Last Updated: Friday - 09/24/2010
Week of November 4, 2002
Book examines spirituality in shadow of American Empire
Radical Gratitude, by Mary Jo Leddy. Orbis Books: Maryknoll, N.Y. 2002. 192 pages. Papercover.
Review by WAYNE HOLST
Special to the WCR
Mary Jo Leddy is a woman of integrity. She is a remarkable witness, in the way she lives her life, to what it means to be a person of Radical Gratitude, the title of her latest book.
Leddy teaches theology at Regis College and for the past 12 years she has worked with refugees in the Romero House community of Toronto.
This faithful dissident is an intriguing combination of persistent commitment to change with a concomitant acceptance of the way things are. For decades she has been engaged in a vocation of fermentive reflection and action.
At the same time she remains a faithfully nurtured and nurturing Roman Catholic. That is the tradition within which she was born and raised and wherein she continues to find her spiritual home. For all the Church's flaws it is difficult for her to consider either leaving or retreating into a comfortable ecclesial enclave. "It keeps me real," she says.
The root of "radical" is "radix." One of its meanings is "getting to the fundamentals of the matter." "Gratitude," on the other hand, means "a feeling of appreciation for a kindness or favour received."
Leddy writes as a Canadian but views her country as a colony of the American Empire. She believes that we affirm essentially the same values.
"This is a book about ordinary grace," she writes at the beginning, "which is here for the asking. For free. And it is because such ordinary grace can neither be bought nor sold that it is so promising in a time and a place defined by what has been called 'the triumph of American materialism.'"
Radical Gratitude is about "living an alternative to a driven, consumed or consuming existence. . . . It is about liberation in a culture that is supposed to be the most liberated in the world, that is given over to the pursuit of happiness and is, nonetheless, chronically dissatisfied.

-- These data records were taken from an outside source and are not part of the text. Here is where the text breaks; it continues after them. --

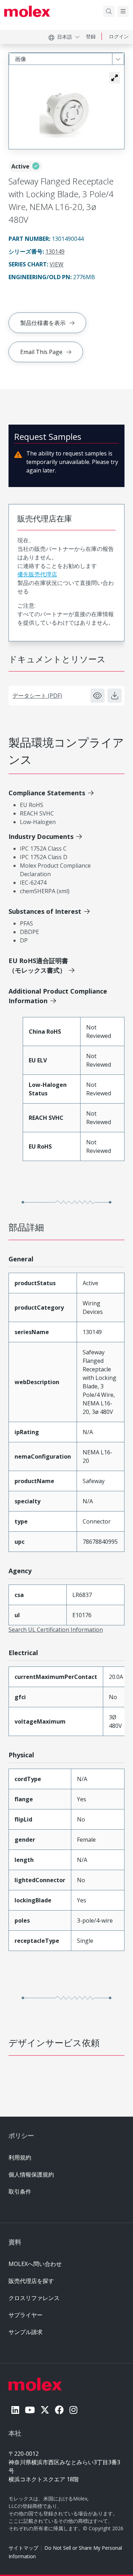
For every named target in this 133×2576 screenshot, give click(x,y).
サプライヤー (26, 2315)
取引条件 (20, 2191)
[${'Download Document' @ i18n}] (114, 696)
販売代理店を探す (31, 2281)
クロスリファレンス (34, 2298)
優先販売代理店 (37, 574)
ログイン (119, 36)
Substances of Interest (45, 911)
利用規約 (20, 2157)
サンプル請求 (26, 2332)
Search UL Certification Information (56, 1630)
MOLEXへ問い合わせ (35, 2264)
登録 (91, 36)
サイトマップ (23, 2547)
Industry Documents (41, 836)
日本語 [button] (64, 36)
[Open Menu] (123, 11)
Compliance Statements (47, 793)
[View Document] (97, 696)
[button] (114, 77)
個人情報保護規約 (31, 2174)
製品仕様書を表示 (43, 323)
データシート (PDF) (37, 696)
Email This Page (41, 352)
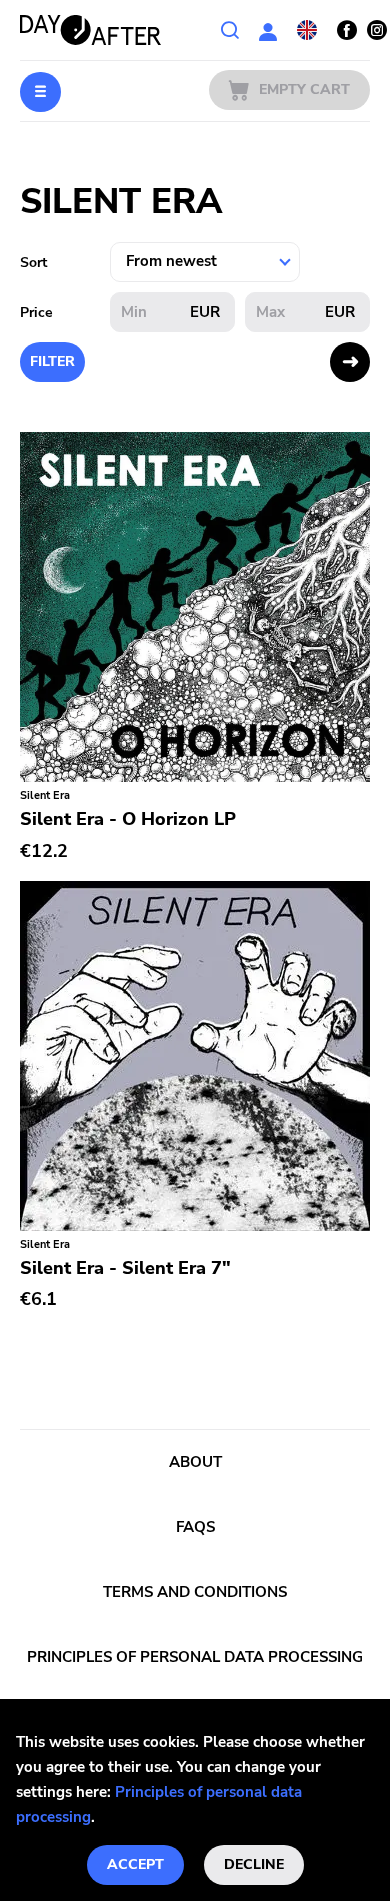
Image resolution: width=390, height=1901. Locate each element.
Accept (135, 1864)
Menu (40, 92)
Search (230, 30)
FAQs (195, 1527)
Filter (52, 361)
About (195, 1462)
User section (268, 30)
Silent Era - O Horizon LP (128, 819)
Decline (254, 1864)
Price (36, 312)
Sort (33, 262)
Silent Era (45, 795)
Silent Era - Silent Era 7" (125, 1268)
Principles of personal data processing (195, 1657)
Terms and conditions (195, 1592)
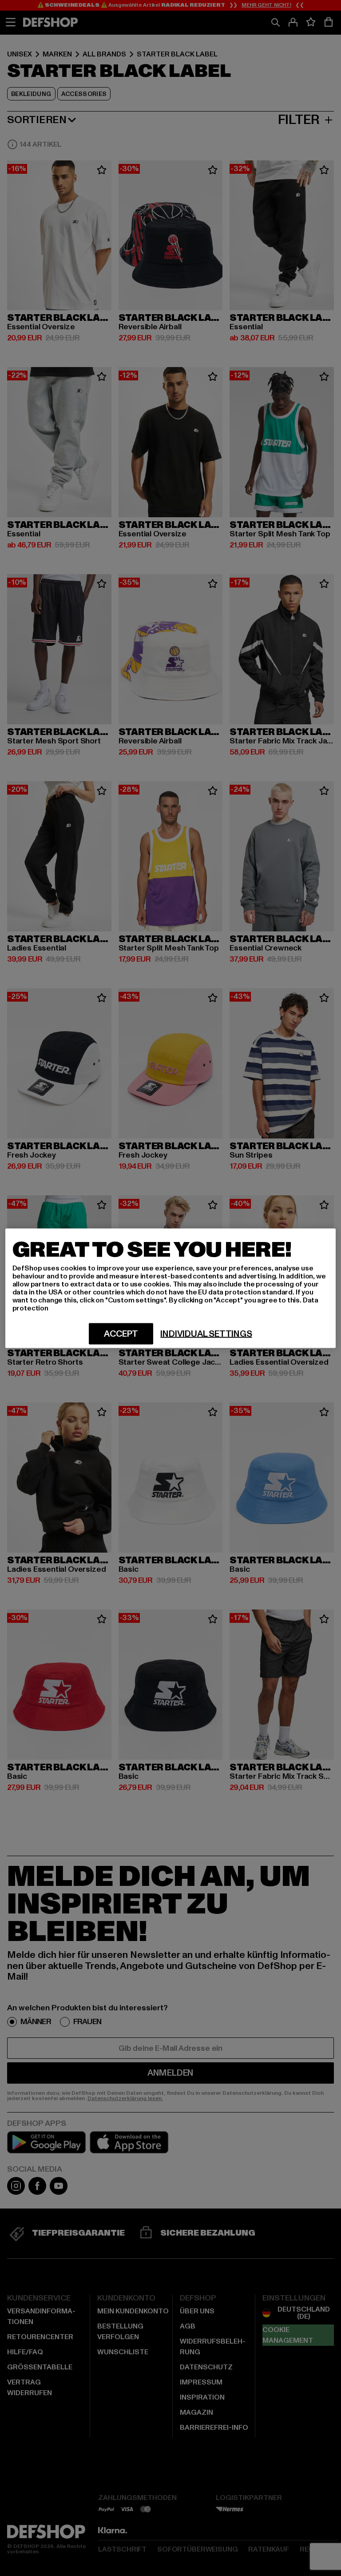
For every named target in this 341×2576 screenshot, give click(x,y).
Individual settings (206, 1333)
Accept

It is . . . for people who seem to live in the most powerful culture in the world but nevertheless can feel quite powerless over many aspects of their lives."
"This is not a book about the 'spirituality' of gratitude in the trendiest sense of that term," she states, "although it is an attempt to recover some of the ancient wisdom about gratitude. . . . Instead, . . . it is an invitation to ponder gratitude as the most radical attitude to life."
Stories help to focus attention on revisioned truths the author wishes to share. One involves an African teenage resident at Romero House who looks out the back window and in broken English points to a garage and asks, "Who lives there?" Leddy responds that no one does. "It is a house for a car." This set her and the community thinking. Given a housing crisis in the city, they decided to turn the house for a car into a room for a person.
The book is filled with striking themes prompting reflection and re-evaluation.
Radical Gratitude is not a game plan for revising the underlying values of modern life and restructuring the American economy. It is much more insidious than that. It speaks to the heart, quietly and unobtrusively, but poignantly. Much of this can be mulled over in small groups. Before long, significant changes in the way the world works might actually occur.
(Wayne Holst is a writer who has taught religion and culture at the University of Calgary.)